Let’s take a look at lsblk
now:
sdb 8:16 0 50G 0 disk
├─sdb1 8:17 0 49.9G 0 part
├─sdb14 8:30 0 4M 0 part
└─sdb15 8:31 0 106M 0 part
As we can see sdb1
has grown from 9.9G
to 49.9G
. But this is not enough, we also have to resize the file system. If we quickly mount the partition and look at the file system size using df
, we will notice the difference:
$ sudo mount /dev/sdb1 /mnt/disks/my-instance/
$ df -h
Filesystem Size Used Avail Use% Mounted on
...
/dev/sdb1 9.6G 9.5G 0 100% /mnt/disks/my-instance
As we can see the file system size is much less than 49.9G
, i.e., it is same as the old partition size.

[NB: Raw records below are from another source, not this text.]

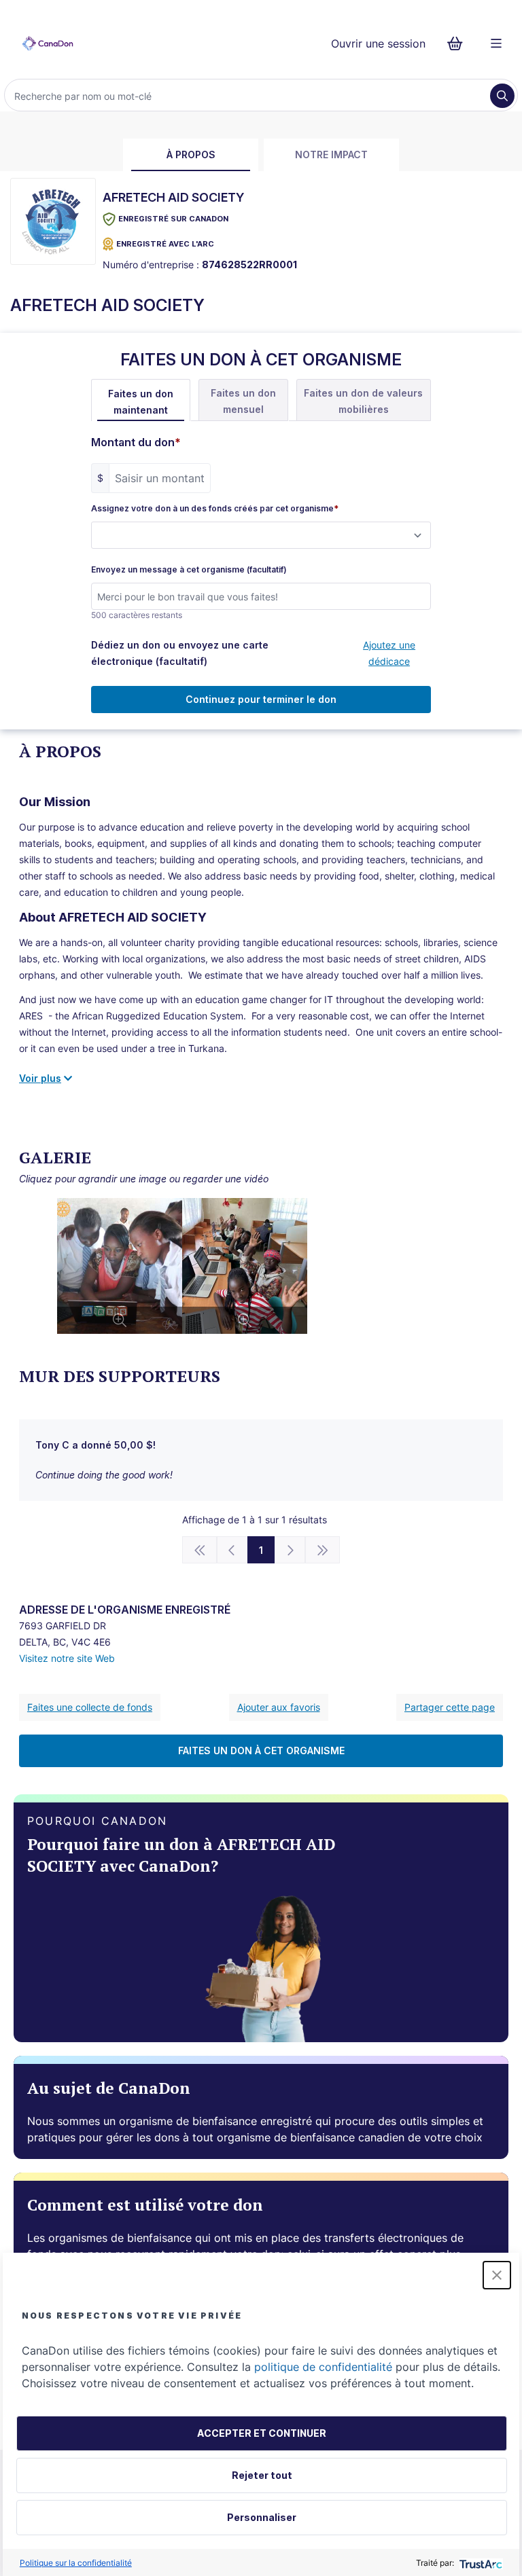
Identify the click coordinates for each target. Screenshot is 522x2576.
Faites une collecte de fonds (89, 1707)
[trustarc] (479, 2563)
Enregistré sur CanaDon (173, 218)
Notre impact (331, 154)
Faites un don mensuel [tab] (243, 401)
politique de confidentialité (323, 2367)
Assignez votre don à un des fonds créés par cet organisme (214, 508)
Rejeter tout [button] (262, 2475)
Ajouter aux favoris (278, 1707)
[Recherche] (502, 96)
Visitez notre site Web (67, 1658)
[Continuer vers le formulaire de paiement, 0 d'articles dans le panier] (459, 43)
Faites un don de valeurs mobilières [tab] (363, 401)
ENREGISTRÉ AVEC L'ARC (165, 244)
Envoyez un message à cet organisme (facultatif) (189, 570)
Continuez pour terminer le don (261, 699)
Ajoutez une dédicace (389, 653)
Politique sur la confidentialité (76, 2563)
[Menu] (496, 43)
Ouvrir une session (378, 43)
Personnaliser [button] (261, 2517)
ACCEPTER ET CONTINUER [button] (261, 2433)
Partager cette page (449, 1707)
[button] (496, 2275)
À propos (191, 154)
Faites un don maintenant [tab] (140, 402)
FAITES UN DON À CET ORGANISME (261, 1750)
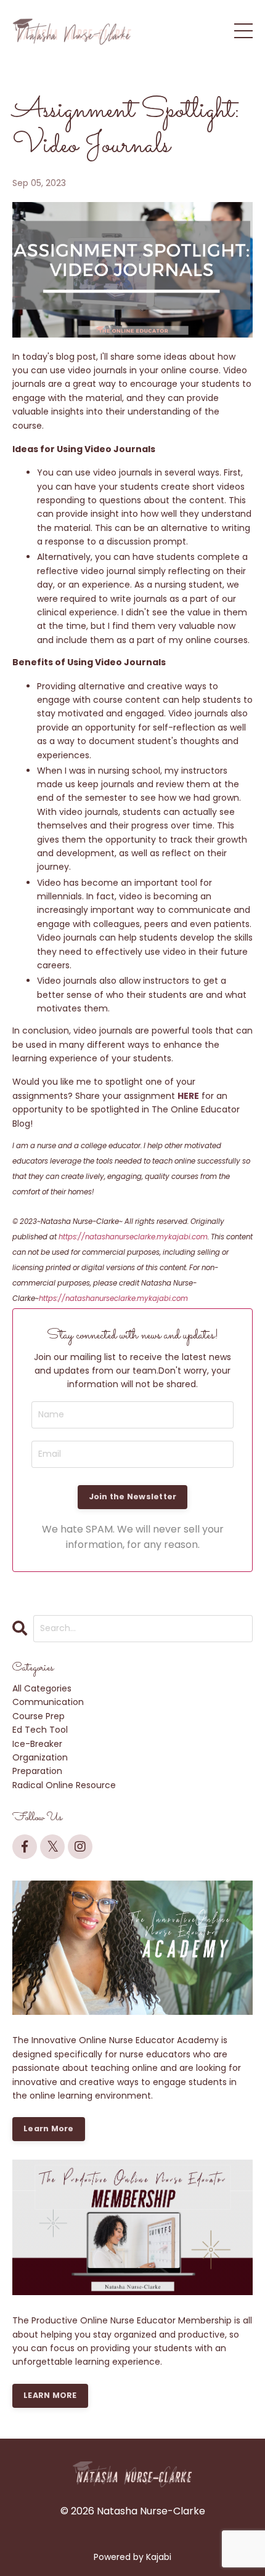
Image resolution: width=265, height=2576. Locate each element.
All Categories (41, 1688)
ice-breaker (37, 1744)
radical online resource (64, 1785)
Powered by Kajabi (132, 2557)
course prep (38, 1716)
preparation (37, 1771)
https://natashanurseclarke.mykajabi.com (133, 1237)
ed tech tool (40, 1729)
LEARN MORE (50, 2395)
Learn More (48, 2128)
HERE (188, 1096)
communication (48, 1702)
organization (40, 1757)
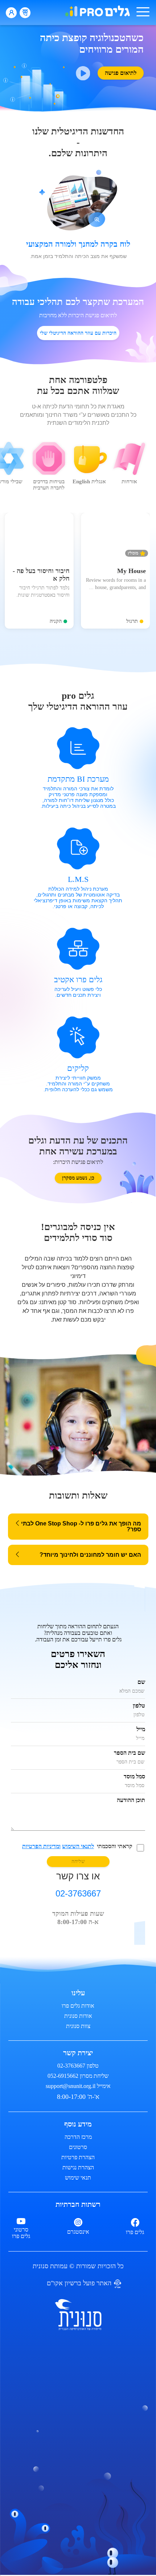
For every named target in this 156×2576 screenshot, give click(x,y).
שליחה (78, 1861)
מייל (140, 1729)
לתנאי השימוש (78, 1846)
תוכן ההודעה (131, 1800)
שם (141, 1682)
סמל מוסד (134, 1776)
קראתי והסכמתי (77, 1846)
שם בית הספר (129, 1753)
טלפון (139, 1705)
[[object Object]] (78, 2314)
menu (142, 11)
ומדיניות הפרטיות (41, 1846)
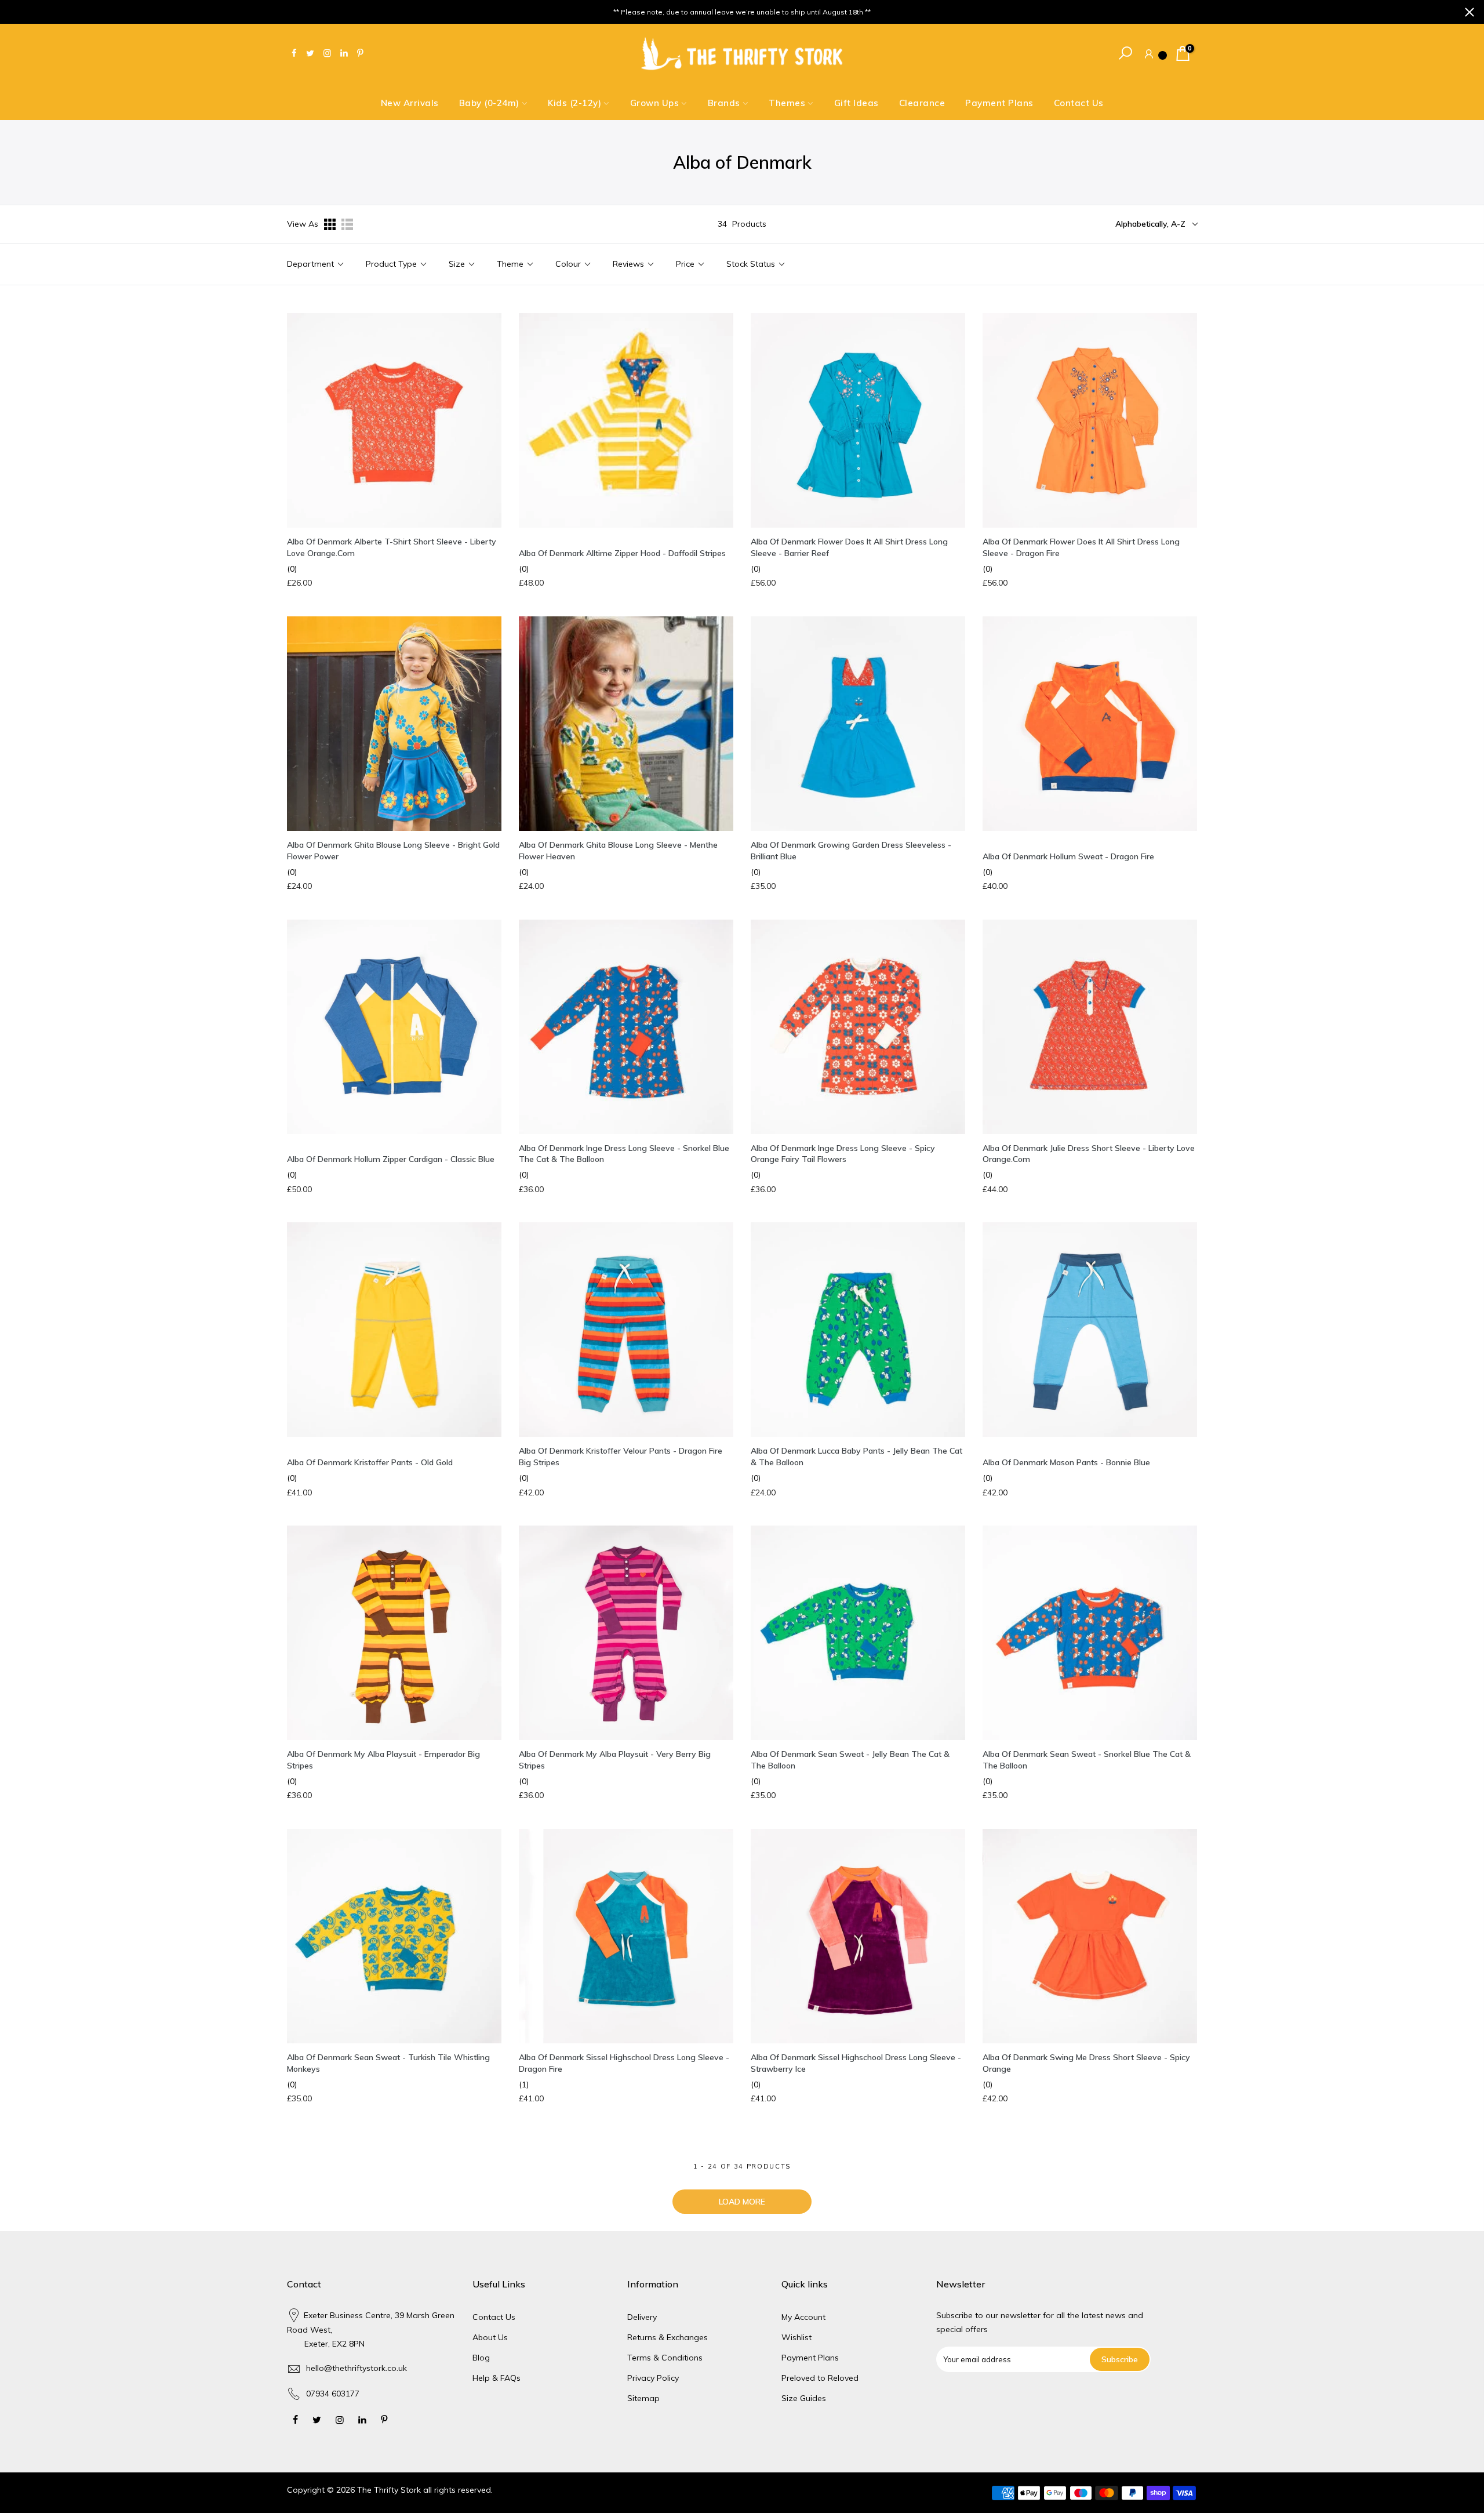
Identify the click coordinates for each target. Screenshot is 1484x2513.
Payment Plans (999, 102)
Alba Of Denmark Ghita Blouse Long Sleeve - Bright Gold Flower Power (393, 851)
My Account (803, 2317)
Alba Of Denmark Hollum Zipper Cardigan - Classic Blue (390, 1159)
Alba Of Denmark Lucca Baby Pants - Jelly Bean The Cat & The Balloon (856, 1457)
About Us (490, 2337)
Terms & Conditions (665, 2357)
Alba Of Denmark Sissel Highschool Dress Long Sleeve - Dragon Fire (624, 2063)
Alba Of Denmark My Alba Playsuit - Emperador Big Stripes (383, 1760)
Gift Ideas (856, 102)
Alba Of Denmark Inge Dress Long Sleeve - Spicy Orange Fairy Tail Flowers (843, 1154)
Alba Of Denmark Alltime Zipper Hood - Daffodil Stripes (622, 553)
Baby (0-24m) (489, 102)
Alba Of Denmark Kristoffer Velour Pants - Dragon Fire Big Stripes (620, 1457)
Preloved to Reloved (820, 2378)
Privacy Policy (653, 2378)
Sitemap (643, 2398)
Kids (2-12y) (574, 102)
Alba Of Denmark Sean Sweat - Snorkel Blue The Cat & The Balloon (1087, 1760)
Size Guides (803, 2398)
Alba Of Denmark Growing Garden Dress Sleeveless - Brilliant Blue (851, 851)
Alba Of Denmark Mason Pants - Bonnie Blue (1066, 1462)
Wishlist (796, 2337)
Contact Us (1079, 102)
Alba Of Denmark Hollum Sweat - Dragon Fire (1068, 856)
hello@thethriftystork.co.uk (356, 2368)
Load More (742, 2201)
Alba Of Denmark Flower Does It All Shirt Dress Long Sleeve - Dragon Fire (1081, 547)
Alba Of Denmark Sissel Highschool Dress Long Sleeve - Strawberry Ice (856, 2063)
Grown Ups (654, 102)
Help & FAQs (496, 2378)
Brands (724, 102)
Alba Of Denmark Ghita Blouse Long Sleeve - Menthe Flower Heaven (618, 851)
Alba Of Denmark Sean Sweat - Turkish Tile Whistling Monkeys (388, 2063)
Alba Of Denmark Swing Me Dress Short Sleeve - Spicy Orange (1086, 2063)
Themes (787, 102)
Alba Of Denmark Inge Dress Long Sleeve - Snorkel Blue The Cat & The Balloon (624, 1154)
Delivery (642, 2317)
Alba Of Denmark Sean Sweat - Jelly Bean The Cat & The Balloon (850, 1760)
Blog (481, 2357)
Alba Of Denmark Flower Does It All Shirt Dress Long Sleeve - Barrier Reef (849, 547)
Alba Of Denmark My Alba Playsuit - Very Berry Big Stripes (615, 1760)
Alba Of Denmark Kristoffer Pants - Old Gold (370, 1462)
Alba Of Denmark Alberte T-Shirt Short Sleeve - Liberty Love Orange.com (391, 547)
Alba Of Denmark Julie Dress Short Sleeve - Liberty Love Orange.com (1089, 1154)
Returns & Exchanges (667, 2337)
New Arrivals (410, 102)
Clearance (922, 102)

So let’s resize it also using resize2fs
:
$ sudo resize2fs /dev/sdb1
Now lets check the file system size:
$ df -h
Filesystem Size Used Avail Use% Mounted on
...
/dev/sdb1 49G 9.5G 39G 20% /mnt/disks/my-instance
...
Again once the re-sizing is done, detach the disk and swap it with the boot disk of my-instance
(same as before).
Hope that helps!